El ingenio que insuflan las musas siempre ha sido la necesidad del artista para llorar su falta de inspiración. Escribir sobre musas es el más difícil todavía que unos pocos se atreven a afrontar, como un intento saldar una deuda que no saben que nunca desaparecerá.
José Carlos Somoza quiso formar su propia visión de la musa (una oscura y elocuente, dominante de la palabra escrita) en su novela La dama número trece. Los caprichos de otros autores encerraron esta obra en el cajón desastre del guionista hasta llegar al momento idóneo para Jaume Balagueró, ese en el que estuviera inspirado y libre para llevar al cine esta cuenta pendiente. Lo que es una oportunidad para devolver a la vida las musas de Somoza, es un forzado intento cinematográfico por sacarle todo el jugo a la obra. Porque siempre pasa, se estira, se adapta, se entreteje una base que nunca convence a lectores puristas, y muchas veces deja humo en sus personajes que no permite empatizar completamente a los desconocedores del original.
Musa tiene un hándicap inicial, y es que con facilidad se le encuentra similitudes con otros importantes thrillers que surgieron con las paranoias escritas por Dan Brown. Con la obra de Somoza la comparación es en realidad casual, ambas novelas (“esa otra” novela en concreto que no pienso mencionar) se editaron el mismo año, pero desde 2003 se ha aprovechado el tirón de la investigación de hechos aparentemente sobrenaturales, en ocasiones religiosos, como una cuenta atrás donde las pistas siempre son pequeños giros sorprendentes y vitales para un gran final. Y debo incidir en lo de aprovechar el interés del público, pues no es novedosa esta estructura en las películas de intriga.
De esto bebe directamente Musa, con una oscura ambientación gracias a las calles del Edimburgo de hoy, sus caserones y la poesía oculta en los hechos que investiga su protagonista, Samuel un profesor de literatura que comienza a sufrir unas pesadillas recurrentes, como inicio de una carrera por descubrir la muerte, por salvar inconscientemente la vida junto a la extraña con la que comparte visión pero no metodología, Rachel.

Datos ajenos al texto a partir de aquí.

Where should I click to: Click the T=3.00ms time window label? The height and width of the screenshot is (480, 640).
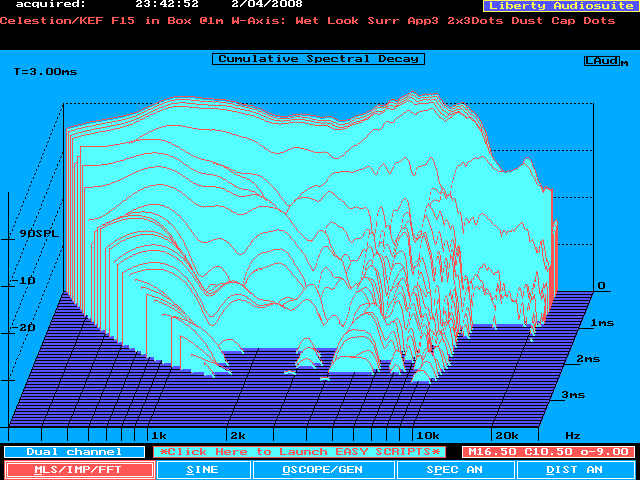tap(45, 72)
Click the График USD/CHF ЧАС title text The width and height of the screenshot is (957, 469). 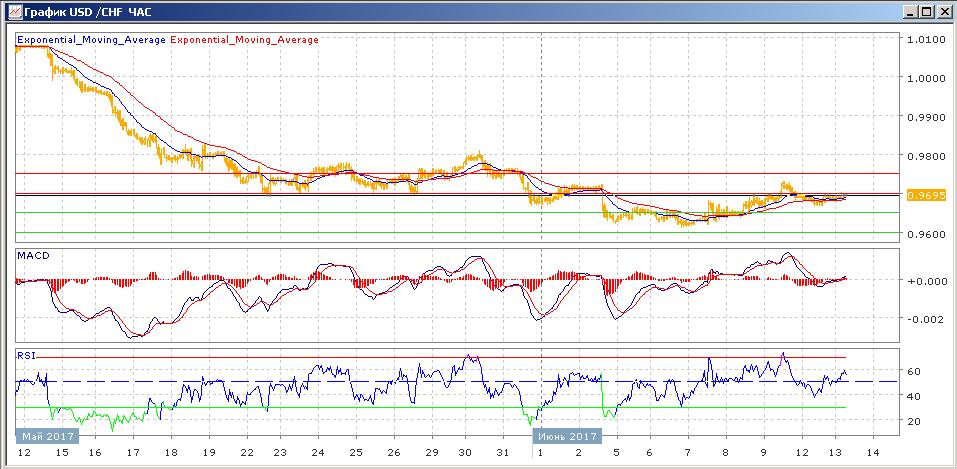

Entre los encuentros fortuitos y los distintos elementos que van acrecentando el ritmo de esta intensa búsqueda nos sumergimos en una especie de realidad paralela, uno en la que cualquiera toma por su mano la divinidad de la justicia para que libremente los protagonistas consigan encontrar una verdad con la que alimentar nuestras dudas.
El gran problema no es reconocer la historia, es sentir que no está aprovechada la figura de la musa. Aunque para la película las trece damas quedaron en siete, son personajes que, pese a que la importancia de su presencia en el relato es máxima, no ejercen su fuerza visual, quedando como siete sombras que aparecen de vez en cuando en pantalla, rompiendo el romanticismo de las palabras que se supone manipulan, haciendo blandos siete personajes por los que muchos estábamos en el cine. Y siete son muchos. Aunque se les pueda imprimir un mismo fondo, no podemos olvidar que su nombre crea la película, y no son capaces de grabar en la retina su esencia. Se echa en falta el riesgo, o tal vez siete no es un número suficientemente maldito como para despertar temor.
Pero al mismo tiempo tiene ese punto de reencuentro con el Jaume Balagueró que jugaba en sus primeras películas con la tensión de los secretos bien conservados y la oscuridad en la que los sumergía, algo que ya nos conquistó en películas como Los sin nombre o con la que atmosféricamente tantas similitudes comparte, Darkness, donde el terror tan bien acompañaba las intuitivas indagaciones de Anna Paquin. Musa convive con el recuerdo y la corrección, y resulta interesante para despegarse de problemas propios y pasar un rato captando datos para intentar descubrir un final propio, pero arrastra un letargo que no consigue impactar, porque vemos cómo escribe sus propios versos, pero no hay un verdadero interés por volver a recitarlos. Disfrutable, sí, pero efímera.